Grant Will Reveal What Aurora Charity Hospitals Can Provide Beyond Health Care – By Quincy Snowdon, Staff Writer for the Aurora Sentinel
AURORA | Nearly a decade has passed since the derelict facility formerly know as the Fitzsimons Army Medical Center transformed into the booming Anschutz Medical Campus, however calculating the effect that Aurora’s Oz has had on the community can be slippery.
Despite having a reported $2.6 billion impact on the state economy from 2012-13 and providing nearly 22,000 jobs, the question of just what that means for the residents of north Aurora often lingers. Due to Anschutz’s tax exempt status, it can be a slick problem, but one researcher Gregory Tung is aiming to answer with a new grant.
“Now, because of the Affordable Care Act, there are all sorts of changes moving forward. Hospitals are going to be required to do a whole new range of activities and not just provide charity care, but think about other ways of interfacing with the community,” Tung said. “But what that actually looks like? Nobody really knows yet.”

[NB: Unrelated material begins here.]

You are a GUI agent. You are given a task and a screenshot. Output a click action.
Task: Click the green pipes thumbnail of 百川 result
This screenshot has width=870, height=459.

Tung, an assistant professor at the Colorado School of Public Health at CU Anschutz, is spearheading a new initiative targeted at providing an answer to that question. Through a recently awarded $250,000 grant provided by the Robert Wood Johnson Foundation and The Pew Charitable Trust, Tung will be spending the next two years analyzing how a nonprofit hospital like Children’s Hospital Colorado can better benefit the community it serves. Mainly, that means finding ways to provide resources for Aurora residents apart from just occasionally providing free health care services.
“There’s tons of money, like $50 billion a year that’s spent on nonprofit community hospital benefit activities, and in the past almost all of that has been directed towards charity care, or basically providing free care,” he said.